Best Practice for Collecting Cybersecurity Data Interest Group

This Interest Group was established by Turing Fellow and Professor of Criminology in the School of Law, David Wall, in collaboration with colleagues from Newcastle University. The group will bring key data stakeholders together with Data Scientists and AI experts in order to organise and develop best practices around collecting cybersecurity data. It will seek to develop standards for collecting, and for analysing and using the data in ways that are both ethically safe, minimal in bias, and also useful for building insights into how all organisations (public, private and third sector) can be made more cybersecure in the future.
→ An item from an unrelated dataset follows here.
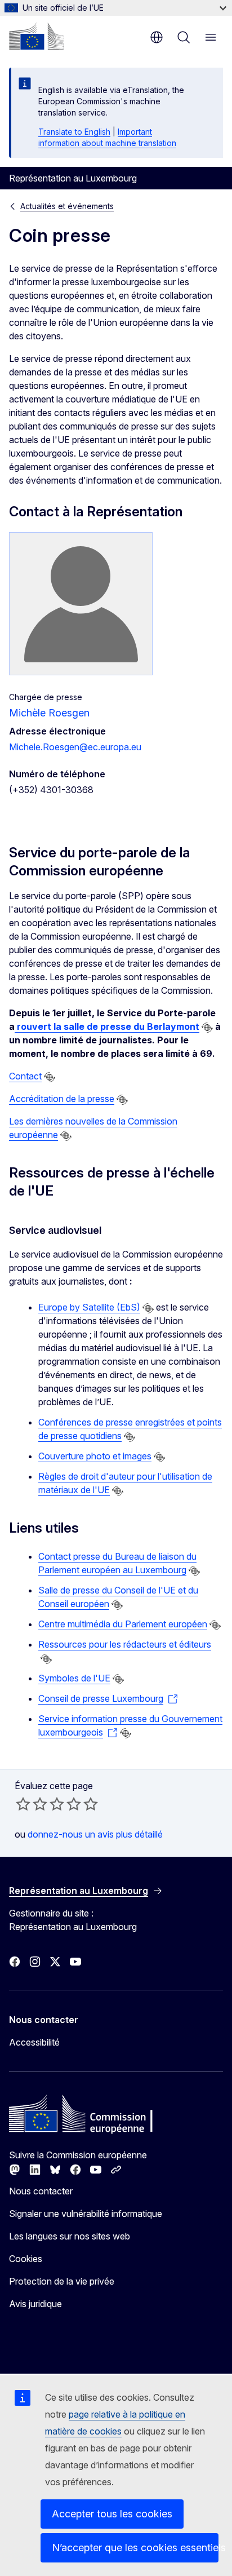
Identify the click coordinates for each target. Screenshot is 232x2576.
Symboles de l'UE (74, 1678)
Turing collaborative events 2019-2020

Delivering Societal Impact through place-based urban analytics

In January, 120 data scientists, policy makers, service providers and community activists met at the Wolfson Centre for Applied Research in Bradford at a special workshop funded by the Alan Turing Institute.  Their purpose was to begin the conversation on how cutting-edge data science could be used to improve our understanding of sub-city level inequalities, to better inform the development of policy within and across sectors including education, health, social care and transport, and so have a real impact on the quality of people’s lives. Led by Turing Fellows, Mark Mon–Williams and Faisal Mushtaq, the workshop centred around the post-war Holme Wood estate located to the south of Bradford City centre. The discussions identified several priority issues for Holme Wood that are now being studied using urban analytics (see ‘New Research’ above). Following the workshop a series of reports have been written and it is anticipated that the work will inform a wider national debate about the use of data in policy-making within Local and Central Government.

Jon Rowe visit to LIDA

Turing Programme Director, Data Science for ScienceProfessor Jon Rowe from the University of Birmingham visited LIDA in March 2020. He discussed potential collaborations with researchers from the Faculty of Environment interested in research areas such as AI methods to project future ice sheet instabilities. His presentation “The data science revolution in scientific research” was given as part of the LIDA seminar series.